AI is a crude facsimile of any tool, which is both why it's useful and why it's ineffective. In the case linked from the post, it's hallucinating function names and likely hallucinating the entire patch. This hallucination would be an annoyance for the submitter using an AI tool to discover potential security vulnerabilities, and is both an annoyance and waste of time for the maintainer who was given the hallucination in bad faith.
What in curl makes AI-based analysis completely ineffective?
The more positive take, and I think the biggest reason is that curl is just well made. But along the way, it most likely uses plenty of code analysis tools: static analysis, testing, coverage, fuzzing,... the classic. And I am sure these tools catch bugs before they are published. Is there an overlap between one of these tools and AI, can one substitute for the other?
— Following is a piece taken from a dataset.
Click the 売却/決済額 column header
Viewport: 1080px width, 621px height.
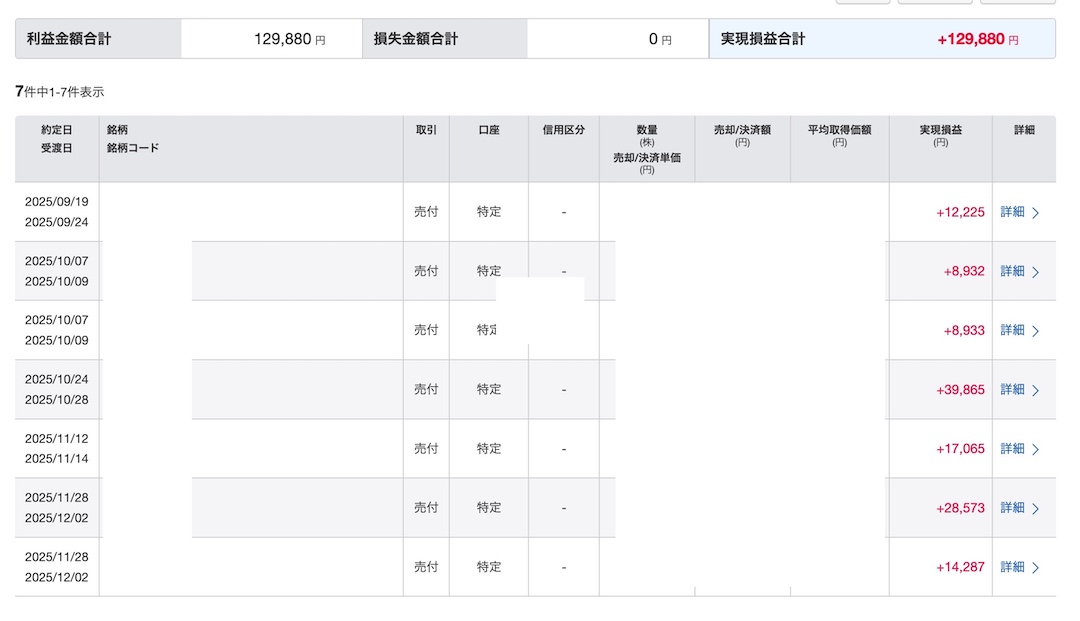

Another possibility is that curl is "weird" enough to throw off AI-based code analysis. We won't change curl for that reason, but it may be good to know.
And yeah, it may just be that AI just sucks but only looking at one side of the equation is not very productive I think.
The article mentions spam and AI slop, it is a problem for sure, but the claim here is much stronger than "stop spamming me", it is "AI never worked". And I find it a bit surprising, because when I introduce an new category of tool on some code base I work with, AI or not, I almost always find at least a problem or two.